WORK INSTRUCTION: Every record must be copied exactly.

Records excerpted from a collection:
□ □ □

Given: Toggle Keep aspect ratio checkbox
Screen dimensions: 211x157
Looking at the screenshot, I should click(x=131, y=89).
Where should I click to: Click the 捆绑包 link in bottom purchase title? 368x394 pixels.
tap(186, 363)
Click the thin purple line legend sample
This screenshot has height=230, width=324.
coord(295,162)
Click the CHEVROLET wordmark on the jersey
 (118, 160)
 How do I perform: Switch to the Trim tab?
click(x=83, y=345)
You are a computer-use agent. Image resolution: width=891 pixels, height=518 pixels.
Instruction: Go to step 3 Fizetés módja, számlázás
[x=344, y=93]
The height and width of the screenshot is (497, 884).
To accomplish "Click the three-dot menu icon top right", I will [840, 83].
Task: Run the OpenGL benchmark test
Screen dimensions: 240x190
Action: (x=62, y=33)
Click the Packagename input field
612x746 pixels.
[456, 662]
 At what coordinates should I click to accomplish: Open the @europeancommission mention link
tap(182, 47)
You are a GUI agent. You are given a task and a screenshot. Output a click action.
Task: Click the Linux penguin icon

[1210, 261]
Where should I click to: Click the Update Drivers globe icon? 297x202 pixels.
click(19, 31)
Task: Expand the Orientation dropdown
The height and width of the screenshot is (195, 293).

□ □ □

TASK SOLUTION:
Given: Toggle Keep aspect ratio checkbox
Screen dimensions: 211x157
Looking at the screenshot, I should click(x=131, y=89).
Where should I click to: Click the 捆绑包 link in bottom purchase title? 368x394 pixels.
tap(186, 363)
Click the thin purple line legend sample
This screenshot has height=230, width=324.
coord(295,162)
Click the CHEVROLET wordmark on the jersey
 (118, 160)
 How do I perform: Switch to the Trim tab?
click(x=83, y=345)
You are a computer-use agent. Image resolution: width=891 pixels, height=518 pixels.
Instruction: Go to step 3 Fizetés módja, számlázás
[x=344, y=93]
The height and width of the screenshot is (497, 884).
To accomplish "Click the three-dot menu icon top right", I will [840, 83].
Task: Run the OpenGL benchmark test
Screen dimensions: 240x190
Action: (x=62, y=33)
Click the Packagename input field
612x746 pixels.
[456, 662]
 At what coordinates should I click to accomplish: Open the @europeancommission mention link
tap(182, 47)
You are a GUI agent. You are given a task and a screenshot. Output a click action.
Task: Click the Linux penguin icon

[1210, 261]
Where should I click to: Click the Update Drivers globe icon? 297x202 pixels.
click(19, 31)
Task: Expand the Orientation dropdown
The height and width of the screenshot is (195, 293).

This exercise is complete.